May 22, 2006 10:58 GMT  ·  By

Scientists have uncovered a class of gold atom clusters that are the first known metallic hollow equivalents of the famous hollow carbon fullerenes known as buckyballs.

The fullerenes are structures that look like a soccer ball made of 60 carbon atoms. Hollow gold cages require fewer atoms, 16, 17 and 18, organized in triangular gem-like configurations. Although they are no more than 6 angstroms across, they nonetheless have room enough to cage another smaller atom.

"This is the first time that a hollow cage made of metal has been experimentally proved," said Lai-Sheng Wang, the paper's lead corresponding author. Wang is an affiliate senior chief scientist at the Department of Energy's Pacific Northwest National Laboratory and professor of physics at Washington State University. He also worked in the Richard Smalley lab that created the first buckyballs, and has spent much of the past decade attempting to find the fullerene's kin in metal.

The main difficulty faced by scientists was that metal clusters tend to compact or flatten. The method used to create such structures is not to actually build them atom by atom, but to create certain macroscopic conditions under which the atoms self-organize in such structures. The difficulty is to find these macroscopic conditions.

At first, scientists aimed at producing larger cages. Some theorized that a cage of 32 gold atoms was possible. But Wang showed that was not the case. They turned their attention instead to clusters smaller than 20 atoms, that were hoped to be 3D - a golden pyramid, no less - but larger than 13 atoms, because structures of less than 13 atoms were known to be flat.

"Au-16 is beautiful and can be viewed as the smallest golden cage," Wang said.

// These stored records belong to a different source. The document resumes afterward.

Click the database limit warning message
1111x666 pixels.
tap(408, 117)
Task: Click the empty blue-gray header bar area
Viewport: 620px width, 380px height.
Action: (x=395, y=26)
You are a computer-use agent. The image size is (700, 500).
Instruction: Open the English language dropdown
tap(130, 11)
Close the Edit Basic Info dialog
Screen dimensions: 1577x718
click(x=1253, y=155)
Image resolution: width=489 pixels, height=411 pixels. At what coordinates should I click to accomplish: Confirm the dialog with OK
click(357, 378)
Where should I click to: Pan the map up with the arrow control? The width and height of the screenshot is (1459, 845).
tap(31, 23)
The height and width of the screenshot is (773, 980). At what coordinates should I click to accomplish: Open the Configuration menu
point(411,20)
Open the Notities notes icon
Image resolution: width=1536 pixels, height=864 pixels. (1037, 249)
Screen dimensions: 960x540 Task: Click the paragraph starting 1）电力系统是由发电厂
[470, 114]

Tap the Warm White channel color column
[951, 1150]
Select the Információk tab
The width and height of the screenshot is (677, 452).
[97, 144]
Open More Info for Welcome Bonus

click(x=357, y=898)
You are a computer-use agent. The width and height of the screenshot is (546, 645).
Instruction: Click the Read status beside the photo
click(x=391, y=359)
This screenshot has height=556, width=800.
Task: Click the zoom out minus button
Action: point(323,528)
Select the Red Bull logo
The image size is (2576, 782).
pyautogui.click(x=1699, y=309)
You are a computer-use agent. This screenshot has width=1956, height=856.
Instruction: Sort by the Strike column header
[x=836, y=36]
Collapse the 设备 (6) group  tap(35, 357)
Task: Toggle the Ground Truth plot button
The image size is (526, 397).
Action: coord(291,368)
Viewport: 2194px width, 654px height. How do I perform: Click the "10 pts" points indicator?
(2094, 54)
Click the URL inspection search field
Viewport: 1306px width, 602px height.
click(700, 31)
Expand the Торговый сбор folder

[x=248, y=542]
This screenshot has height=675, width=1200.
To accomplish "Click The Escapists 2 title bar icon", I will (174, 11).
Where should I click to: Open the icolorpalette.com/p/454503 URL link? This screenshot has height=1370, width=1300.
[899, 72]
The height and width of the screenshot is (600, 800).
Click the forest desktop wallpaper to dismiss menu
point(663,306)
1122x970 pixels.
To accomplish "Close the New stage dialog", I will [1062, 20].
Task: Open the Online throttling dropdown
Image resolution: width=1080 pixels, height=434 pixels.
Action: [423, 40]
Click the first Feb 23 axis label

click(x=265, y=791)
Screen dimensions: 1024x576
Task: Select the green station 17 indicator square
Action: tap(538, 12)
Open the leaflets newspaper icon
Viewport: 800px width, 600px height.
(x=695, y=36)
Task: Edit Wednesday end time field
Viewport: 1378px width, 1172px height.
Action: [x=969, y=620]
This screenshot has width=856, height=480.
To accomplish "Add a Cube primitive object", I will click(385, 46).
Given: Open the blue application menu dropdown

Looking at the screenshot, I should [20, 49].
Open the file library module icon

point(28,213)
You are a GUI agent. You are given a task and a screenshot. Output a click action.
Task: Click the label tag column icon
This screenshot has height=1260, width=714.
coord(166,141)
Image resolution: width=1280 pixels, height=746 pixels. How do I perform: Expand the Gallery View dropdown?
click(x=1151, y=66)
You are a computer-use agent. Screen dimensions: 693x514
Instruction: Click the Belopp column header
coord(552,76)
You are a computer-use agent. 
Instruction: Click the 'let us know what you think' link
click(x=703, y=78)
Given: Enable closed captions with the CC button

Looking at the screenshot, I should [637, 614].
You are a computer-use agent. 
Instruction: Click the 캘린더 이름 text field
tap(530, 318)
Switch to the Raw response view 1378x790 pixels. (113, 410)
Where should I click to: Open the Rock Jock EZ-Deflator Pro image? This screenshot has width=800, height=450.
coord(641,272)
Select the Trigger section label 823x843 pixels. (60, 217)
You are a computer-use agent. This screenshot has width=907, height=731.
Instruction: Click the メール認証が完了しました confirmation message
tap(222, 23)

He pictures it as having "removed the four corner atoms from our Au-20 pyramid and then letting the remaining atoms relax a little," and thus opening up space in its center.

It and its larger neighbors are stable at room temperature and are known as "free-standing" cages - unattached to a surface or any other body, in a vacuum. "When deposited on a surface, the cluster may interact with the surface and the structure may change."

Wang and his co-workers suspect "that many different kinds of atoms can be trapped inside" these hollow clusters, a process called "doping." "These doped cages may very well survive on surfaces," suggesting a method for influencing physical and chemical properties at smaller-than-nano scales, "depending on the dopants."

Wang's group has not yet attempted to imprison a foreign atom in the hollow Au cages, but they plan to try.